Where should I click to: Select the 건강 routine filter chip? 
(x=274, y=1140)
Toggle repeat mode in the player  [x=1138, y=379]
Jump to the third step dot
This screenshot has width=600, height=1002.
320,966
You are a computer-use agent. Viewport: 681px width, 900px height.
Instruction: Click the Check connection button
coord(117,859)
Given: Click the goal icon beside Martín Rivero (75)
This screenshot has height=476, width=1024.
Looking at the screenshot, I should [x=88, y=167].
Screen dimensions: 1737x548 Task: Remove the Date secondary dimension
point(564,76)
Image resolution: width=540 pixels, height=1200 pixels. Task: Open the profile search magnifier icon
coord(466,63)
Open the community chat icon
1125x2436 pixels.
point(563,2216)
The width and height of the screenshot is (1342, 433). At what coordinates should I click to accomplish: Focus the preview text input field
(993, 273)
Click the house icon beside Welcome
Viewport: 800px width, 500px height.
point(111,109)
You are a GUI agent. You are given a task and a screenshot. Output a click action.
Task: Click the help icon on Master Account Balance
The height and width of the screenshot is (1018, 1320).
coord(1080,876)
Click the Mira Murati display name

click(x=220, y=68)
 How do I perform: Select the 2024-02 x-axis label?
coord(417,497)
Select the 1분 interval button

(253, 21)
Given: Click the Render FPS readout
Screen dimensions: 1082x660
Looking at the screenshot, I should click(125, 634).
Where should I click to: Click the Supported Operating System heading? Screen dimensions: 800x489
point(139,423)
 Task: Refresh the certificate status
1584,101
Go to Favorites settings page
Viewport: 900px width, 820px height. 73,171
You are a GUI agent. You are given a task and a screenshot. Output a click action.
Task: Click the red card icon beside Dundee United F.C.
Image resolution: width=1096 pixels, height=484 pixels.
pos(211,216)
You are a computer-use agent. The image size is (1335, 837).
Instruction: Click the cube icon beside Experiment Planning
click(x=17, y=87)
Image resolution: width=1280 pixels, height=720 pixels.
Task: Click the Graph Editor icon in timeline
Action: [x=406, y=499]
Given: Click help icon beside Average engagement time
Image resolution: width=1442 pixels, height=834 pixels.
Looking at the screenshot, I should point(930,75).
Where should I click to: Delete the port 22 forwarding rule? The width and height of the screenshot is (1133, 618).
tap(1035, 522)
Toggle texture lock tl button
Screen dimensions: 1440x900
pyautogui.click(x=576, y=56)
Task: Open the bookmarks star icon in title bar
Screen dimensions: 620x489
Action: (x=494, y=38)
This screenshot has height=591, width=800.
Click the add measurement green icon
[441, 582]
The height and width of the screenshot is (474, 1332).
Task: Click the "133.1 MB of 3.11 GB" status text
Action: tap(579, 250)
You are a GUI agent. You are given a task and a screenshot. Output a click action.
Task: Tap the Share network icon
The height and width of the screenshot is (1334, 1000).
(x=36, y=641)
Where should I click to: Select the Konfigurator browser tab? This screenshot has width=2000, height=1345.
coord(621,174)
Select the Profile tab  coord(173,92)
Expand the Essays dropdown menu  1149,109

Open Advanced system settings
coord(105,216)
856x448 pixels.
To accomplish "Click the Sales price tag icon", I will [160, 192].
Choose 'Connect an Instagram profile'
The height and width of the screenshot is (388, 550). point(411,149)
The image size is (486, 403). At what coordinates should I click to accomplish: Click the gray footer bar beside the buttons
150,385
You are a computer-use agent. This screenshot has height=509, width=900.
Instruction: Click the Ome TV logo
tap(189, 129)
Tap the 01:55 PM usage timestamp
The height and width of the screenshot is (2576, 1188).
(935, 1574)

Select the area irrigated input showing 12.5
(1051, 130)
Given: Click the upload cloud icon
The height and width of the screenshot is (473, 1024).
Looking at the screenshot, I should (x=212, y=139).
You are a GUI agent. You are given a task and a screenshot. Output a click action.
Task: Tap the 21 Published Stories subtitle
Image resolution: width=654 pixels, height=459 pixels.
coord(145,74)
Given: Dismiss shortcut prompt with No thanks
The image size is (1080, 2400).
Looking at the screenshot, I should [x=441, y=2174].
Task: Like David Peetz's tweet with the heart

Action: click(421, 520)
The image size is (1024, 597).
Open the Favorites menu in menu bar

☆ ☆ ☆ ☆ ☆ ☆ ☆

* PROBLEM TO WORK ON: Copy range, inclusive: the line holding "Instruction: Click the cube" to the line holding "Given: Dismiss shortcut prompt with No thanks". Reproduce exactly those lines of the records above and no others.

* RESULT FOR THIS EXERCISE:
Instruction: Click the cube icon beside Experiment Planning
click(x=17, y=87)
Image resolution: width=1280 pixels, height=720 pixels.
Task: Click the Graph Editor icon in timeline
Action: [x=406, y=499]
Given: Click help icon beside Average engagement time
Image resolution: width=1442 pixels, height=834 pixels.
Looking at the screenshot, I should point(930,75).
Where should I click to: Delete the port 22 forwarding rule? The width and height of the screenshot is (1133, 618).
tap(1035, 522)
Toggle texture lock tl button
Screen dimensions: 1440x900
pyautogui.click(x=576, y=56)
Task: Open the bookmarks star icon in title bar
Screen dimensions: 620x489
Action: (x=494, y=38)
This screenshot has height=591, width=800.
Click the add measurement green icon
[441, 582]
The height and width of the screenshot is (474, 1332).
Task: Click the "133.1 MB of 3.11 GB" status text
Action: tap(579, 250)
You are a GUI agent. You are given a task and a screenshot. Output a click action.
Task: Tap the Share network icon
The height and width of the screenshot is (1334, 1000).
(x=36, y=641)
Where should I click to: Select the Konfigurator browser tab? This screenshot has width=2000, height=1345.
coord(621,174)
Select the Profile tab  coord(173,92)
Expand the Essays dropdown menu  1149,109

Open Advanced system settings
coord(105,216)
856x448 pixels.
To accomplish "Click the Sales price tag icon", I will [160, 192].
Choose 'Connect an Instagram profile'
The height and width of the screenshot is (388, 550). point(411,149)
The image size is (486, 403). At what coordinates should I click to accomplish: Click the gray footer bar beside the buttons
150,385
You are a computer-use agent. This screenshot has height=509, width=900.
Instruction: Click the Ome TV logo
tap(189, 129)
Tap the 01:55 PM usage timestamp
The height and width of the screenshot is (2576, 1188).
(935, 1574)

Select the area irrigated input showing 12.5
(1051, 130)
Given: Click the upload cloud icon
The height and width of the screenshot is (473, 1024).
Looking at the screenshot, I should (x=212, y=139).
You are a GUI agent. You are given a task and a screenshot. Output a click action.
Task: Tap the 21 Published Stories subtitle
Image resolution: width=654 pixels, height=459 pixels.
coord(145,74)
Given: Dismiss shortcut prompt with No thanks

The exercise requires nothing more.